What I wrote for The Week in 2018 remains true:
There is no place where people gather in America that is safe from gun violence. In fact, large gatherings are becoming dangerous targets for the angry and unhinged. As that ugly realization slowly settles in, and gun advocates stand their ground in refusing any new regulations on the ability to possess and use weapons of death, there will only be one option for people concerned about their own safety and the safety of their loved ones: retreat from the public square.
Among our basic civil rights as Americans is the simple right to be around other people. It's there in the First Amendment, alongside the rights to free speech and religion: "the right of the people to peaceably assemble." If our culture does not allow us to exercise our rights to speak and assemble peaceably, all the guarantees in the Constitution are meaningless. And it's not government that is undermining our right to such assemblies, it's armed citizens.
Guns are destroying community in America. They're making it impossible to be together, impossible to live together. It's time for the community, at long last, to take steps to truly protect itself.
The right to assemble — to simply be with each other — is both an individual right (I have the right to be with people) and a collective right: We can’t be “we” merely as individuals. But despite the collective language of the Second Amendment, gun rights as practiced are pretty much only individual rights. Simply put: My right to own a gun is threatening our right to be together.

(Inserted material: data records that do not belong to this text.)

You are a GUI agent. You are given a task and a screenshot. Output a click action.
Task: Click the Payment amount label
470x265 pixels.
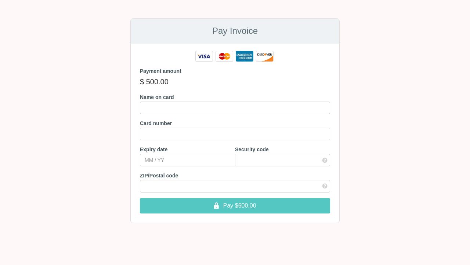point(160,71)
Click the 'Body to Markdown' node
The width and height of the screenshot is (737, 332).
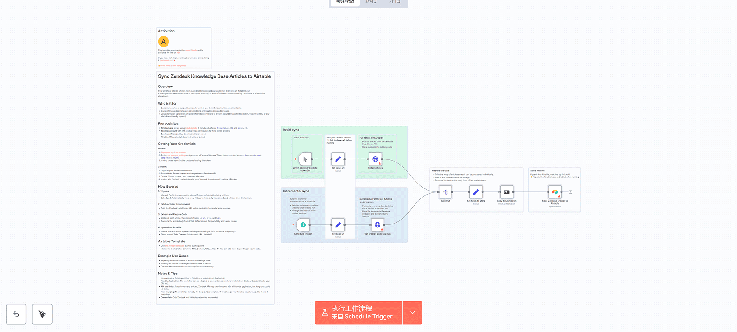pyautogui.click(x=507, y=192)
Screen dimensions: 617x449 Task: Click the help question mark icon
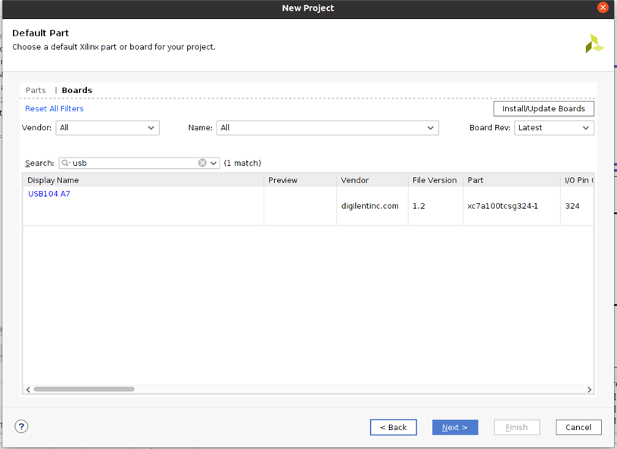click(x=21, y=427)
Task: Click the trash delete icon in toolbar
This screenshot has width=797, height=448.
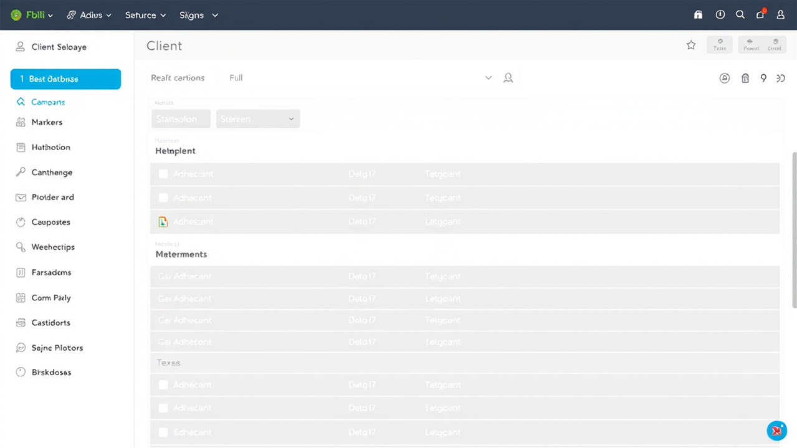Action: tap(745, 79)
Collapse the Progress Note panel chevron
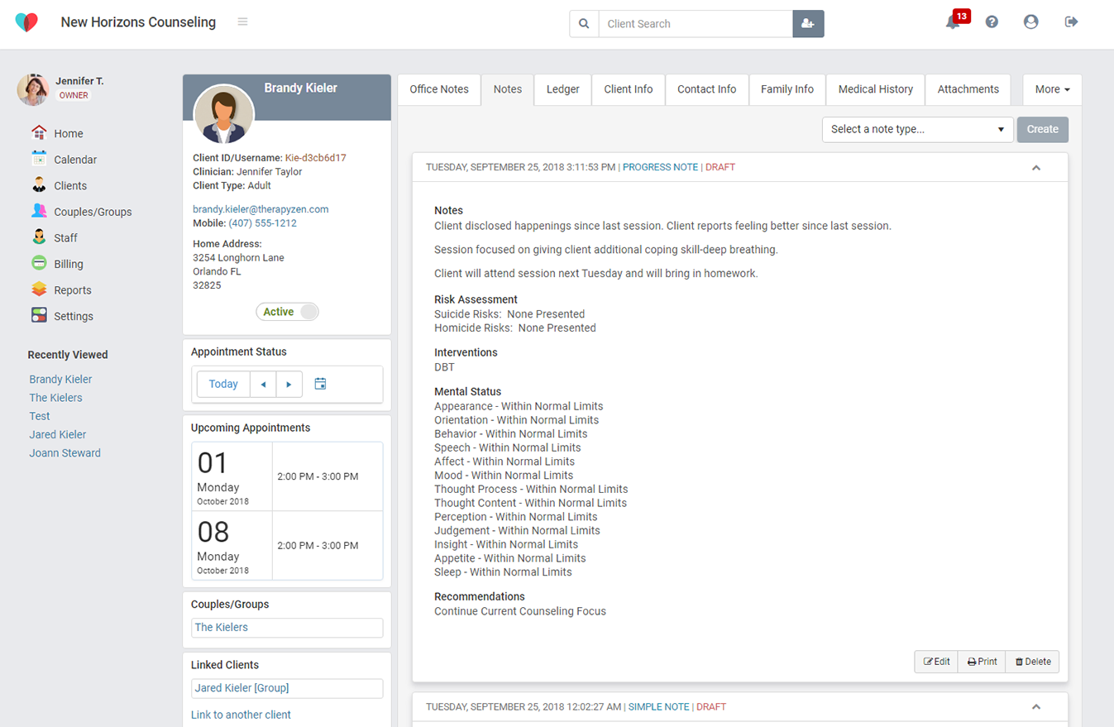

And this has consequences. I am currently reading Bonnie Kristian’s forthcoming book, Untrustworthy: The Knowledge Crisis Breaking Our Brains, Polluting Our Politics, and Corrupting Christian Community. (Full disclosure: Bonnie was briefly my boss at The Week and I consider her a friend.) She makes a well-founded case that one source of our epistemic crisis in America — the reason we seem to be going a little nuts — is pure and simple loneliness. And it strikes me that the less we can gather together in public, the less we can do the simple things that make us a community, things like going to a Fourth of July parade, the more we’re going to keep going a little nuts, the more we’re going to hate each other and fight each other and believe any old conspiracy theory that comes down the pike. Because the result of mass shootings is going to be that people (many of us, anyway) are going to do everything they can to reduce the chances of becoming a target. We are going to lose each other.
Odds and ends
Speaking of guns: This piece in NYT documents a growing embrace of firearms in Eastern Europe in response to Russia’s invasion of Ukraine. It’ll be interesting to see what the sudden uptick of gun ownership does to the homicide rates in those countries — or whether, like Finland does and the United States emphatically doesn’t, it can develop a gun culture that develops habits of responsibility and respect for others.
Joshua Zeitz: “The right to privacy — more specifically, the right to terminate a pregnancy — does not appear anywhere in the document, but neither does the Supreme Court’s power of judicial review. Both exist by strong implication.”
thanks for the shout-out! I'm curious how much -- and this could be based in polling if you've seen it (I haven't, but wouldn't be surprised if it exists) or just anecdotally -- you think Americans routinely adjust their plans around community events/spaces for fear of mass shootings. Like, it has never occurred to me to skip a parade or whatever because I might get shot. I realize it's possible, but it doesn't rise to the risk level to make me change my behavior, and I don't think (?) I know people who have changes plans for that reason.